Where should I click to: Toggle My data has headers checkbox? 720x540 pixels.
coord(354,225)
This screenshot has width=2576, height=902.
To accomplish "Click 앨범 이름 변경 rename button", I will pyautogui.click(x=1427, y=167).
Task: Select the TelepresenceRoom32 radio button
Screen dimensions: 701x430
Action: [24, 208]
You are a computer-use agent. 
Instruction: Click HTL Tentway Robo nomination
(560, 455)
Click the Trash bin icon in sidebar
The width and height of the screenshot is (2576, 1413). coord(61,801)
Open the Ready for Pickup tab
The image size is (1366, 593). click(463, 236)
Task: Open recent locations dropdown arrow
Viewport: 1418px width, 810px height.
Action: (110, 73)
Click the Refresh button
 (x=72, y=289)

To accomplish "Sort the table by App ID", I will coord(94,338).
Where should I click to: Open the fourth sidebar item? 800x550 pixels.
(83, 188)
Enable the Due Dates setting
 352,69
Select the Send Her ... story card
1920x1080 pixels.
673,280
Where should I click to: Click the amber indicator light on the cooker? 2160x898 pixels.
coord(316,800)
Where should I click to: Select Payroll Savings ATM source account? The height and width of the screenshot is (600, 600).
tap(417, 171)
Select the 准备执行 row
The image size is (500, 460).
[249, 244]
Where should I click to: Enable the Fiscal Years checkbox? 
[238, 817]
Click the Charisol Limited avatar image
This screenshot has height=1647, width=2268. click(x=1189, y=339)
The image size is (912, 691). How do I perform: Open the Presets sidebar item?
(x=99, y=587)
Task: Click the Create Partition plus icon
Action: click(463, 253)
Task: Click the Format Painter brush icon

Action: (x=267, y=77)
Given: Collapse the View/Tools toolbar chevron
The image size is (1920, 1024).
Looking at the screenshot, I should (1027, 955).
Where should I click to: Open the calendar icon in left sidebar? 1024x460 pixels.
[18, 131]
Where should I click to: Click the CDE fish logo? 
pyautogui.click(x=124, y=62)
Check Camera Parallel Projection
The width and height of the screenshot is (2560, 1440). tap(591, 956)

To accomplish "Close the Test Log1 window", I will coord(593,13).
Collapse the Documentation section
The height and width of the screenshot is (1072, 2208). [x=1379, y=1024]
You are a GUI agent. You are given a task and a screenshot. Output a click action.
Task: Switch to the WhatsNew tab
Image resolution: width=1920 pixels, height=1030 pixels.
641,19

§

Rewrite all of the records above, replacing "Where should I click" with "Where do I click" everywhere it appears and leaving everything else unchanged.

Where do I click to: Toggle My data has headers checkbox? 720x540 pixels.
coord(354,225)
This screenshot has width=2576, height=902.
To accomplish "Click 앨범 이름 변경 rename button", I will pyautogui.click(x=1427, y=167).
Task: Select the TelepresenceRoom32 radio button
Screen dimensions: 701x430
Action: [24, 208]
You are a computer-use agent. 
Instruction: Click HTL Tentway Robo nomination
(560, 455)
Click the Trash bin icon in sidebar
The width and height of the screenshot is (2576, 1413). coord(61,801)
Open the Ready for Pickup tab
The image size is (1366, 593). click(463, 236)
Task: Open recent locations dropdown arrow
Viewport: 1418px width, 810px height.
Action: (110, 73)
Click the Refresh button
 (x=72, y=289)

To accomplish "Sort the table by App ID", I will coord(94,338).
Where do I click to: Open the fourth sidebar item? 800x550 pixels.
(83, 188)
Enable the Due Dates setting
 352,69
Select the Send Her ... story card
1920x1080 pixels.
673,280
Where do I click to: Click the amber indicator light on the cooker? 2160x898 pixels.
coord(316,800)
Where do I click to: Select Payroll Savings ATM source account? The height and width of the screenshot is (600, 600).
tap(417, 171)
Select the 准备执行 row
The image size is (500, 460).
[249, 244]
Where do I click to: Enable the Fiscal Years checkbox? 
[238, 817]
Click the Charisol Limited avatar image
This screenshot has height=1647, width=2268. click(x=1189, y=339)
The image size is (912, 691). How do I perform: Open the Presets sidebar item?
(x=99, y=587)
Task: Click the Create Partition plus icon
Action: click(463, 253)
Task: Click the Format Painter brush icon

Action: (x=267, y=77)
Given: Collapse the View/Tools toolbar chevron
The image size is (1920, 1024).
Looking at the screenshot, I should (1027, 955).
Where do I click to: Open the calendar icon in left sidebar? 1024x460 pixels.
[18, 131]
Where do I click to: Click the CDE fish logo? 
pyautogui.click(x=124, y=62)
Check Camera Parallel Projection
The width and height of the screenshot is (2560, 1440). tap(591, 956)

To accomplish "Close the Test Log1 window", I will coord(593,13).
Collapse the Documentation section
The height and width of the screenshot is (1072, 2208). [x=1379, y=1024]
You are a GUI agent. You are given a task and a screenshot. Output a click action.
Task: Switch to the WhatsNew tab
Image resolution: width=1920 pixels, height=1030 pixels.
641,19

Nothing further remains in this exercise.